WHAT IS EXPECTED: Summarize the article below about Twitter's suspension of alt-right accounts in two sentences.

PASSAGE FOR REVIEW:
────────────────────────────────────────
Twitter Suspends Accounts Of Alt-Right Advocates
Twitter has suspended the accounts of a number of people associated with the alt-right movement who advocate white nationalism and who supported President-elect Donald Trump.
Among those whose accounts have been suspended is Richard Spencer, president and director of the National Policy Institute, which identifies itself as an “organization dedicated to the heritage, identity, and future of people of European descent in the United States, and around the world.”
The Twitter account for the institute and its online magazine, RadixJournal.com, were also suspended.
“I am alive physically, but digitally speaking there have been execution squads across the alt-right,” Spencer said in a video he posted to YouTube. “It is corporate Stalinism. There is a great purge going on, and they are purging people based on their views.”
Others whose accounts have been suspended include Pax Dickinson, founder of alt-right site Wesearchr; an alt-right internet personality who goes by the fake name Ricky Vaughn; and blogger Paul Town, who describes himself as “the leading thoughtleader of alt-right.”
Spencer said he and other alt-right advocates are not using Twitter to troll or harass people but to comment on news and express their point of view, the way Twitter is used by most users.
“I think they are triggered by this narrative that social media helped to elect Trump, and they think they have to do something about it,” he said. “Well the fact is that social media did help elect Trump. This is a clear sign that we have power. We’re changing the world. And they’re not going to put up with it anymore.”
Twitter issued a statement saying it suspends accounts for violating its rules.
“The Twitter Rules prohibit violent threats, harassment, hateful conduct, and multiple account abuse, and we will take action on accounts violating those policies,” the statement said.
The site’s rules say abuse includes “hateful conduct” that promotes violence against, threatens or attacks people “on the basis of race, ethnicity, national origin, sexual orientation, gender, gender identity, religious affiliation, age, disability, or disease.”
────────────────────────────────────────
STORED DATA:
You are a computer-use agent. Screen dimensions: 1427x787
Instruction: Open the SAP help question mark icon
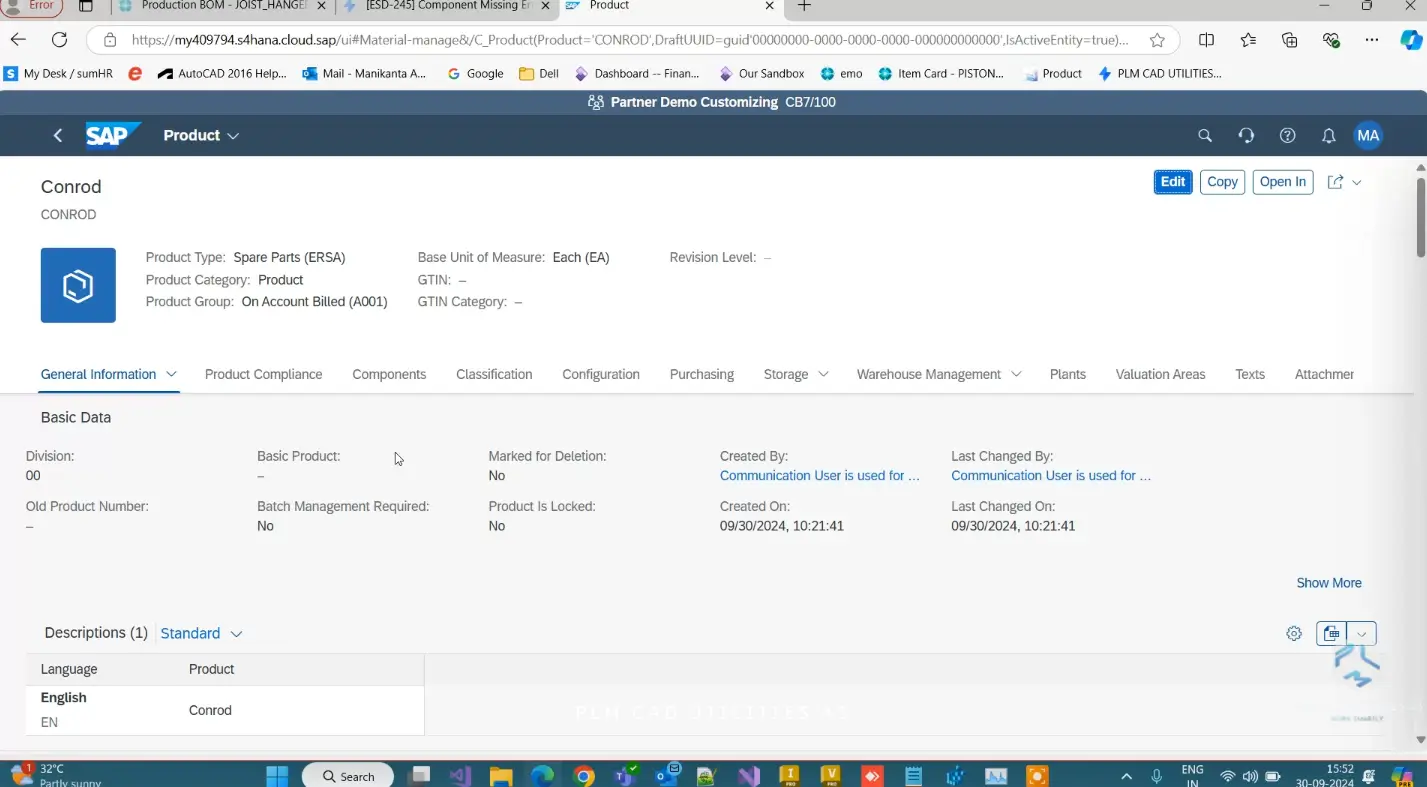[1288, 136]
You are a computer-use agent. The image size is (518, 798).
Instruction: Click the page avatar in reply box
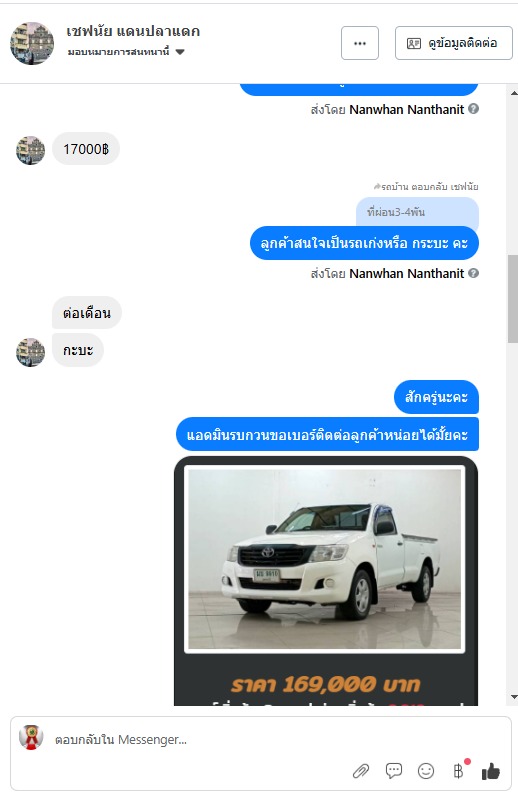pos(31,737)
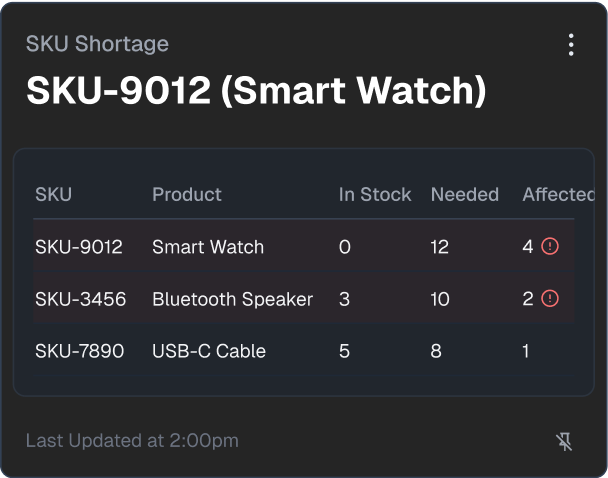Toggle the pin icon in footer
The image size is (608, 478).
[565, 441]
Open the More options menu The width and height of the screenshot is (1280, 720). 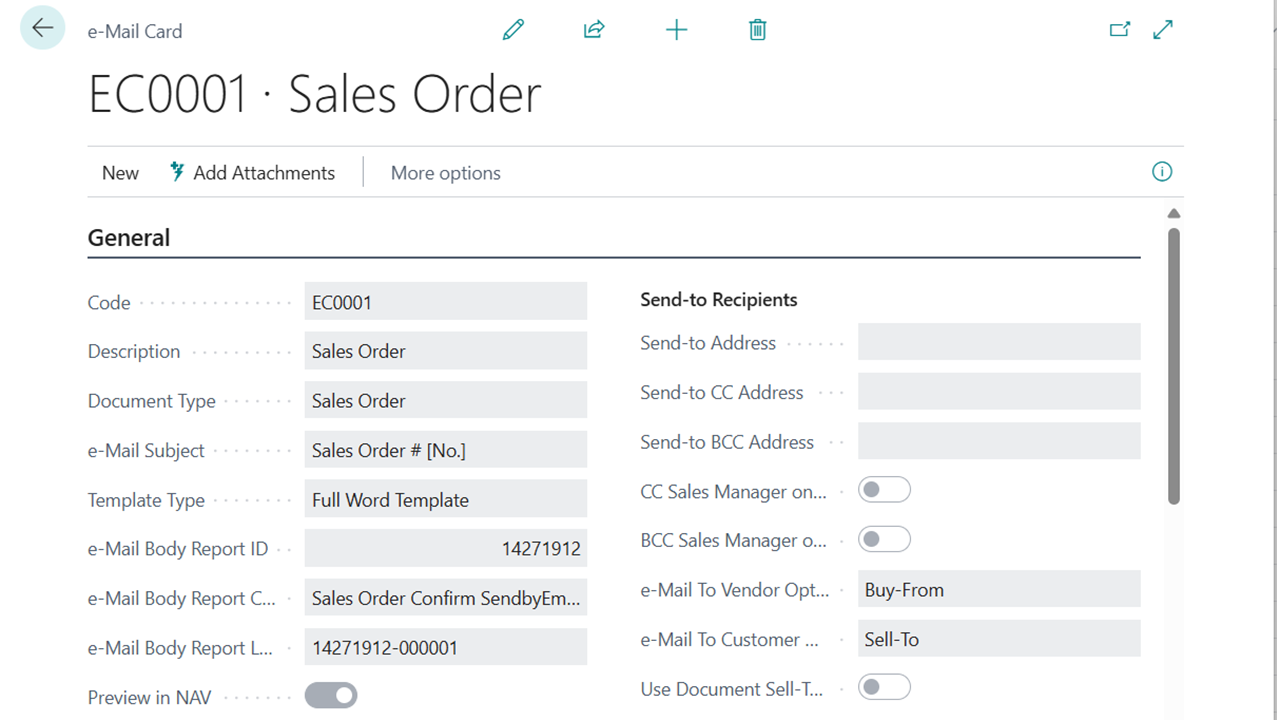pos(445,173)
────────────────────────────────────────
EXERCISE SOLUTION: Twitter suspended the accounts of several alt-right figures who advocate white nationalism and supported President-elect Donald Trump, including Richard Spencer, his National Policy Institute, and its online magazine. Spencer called the suspensions a purge of people based on their views, while Twitter said it acts on accounts that violate its rules against violent threats, harassment, hateful conduct, and multiple account abuse.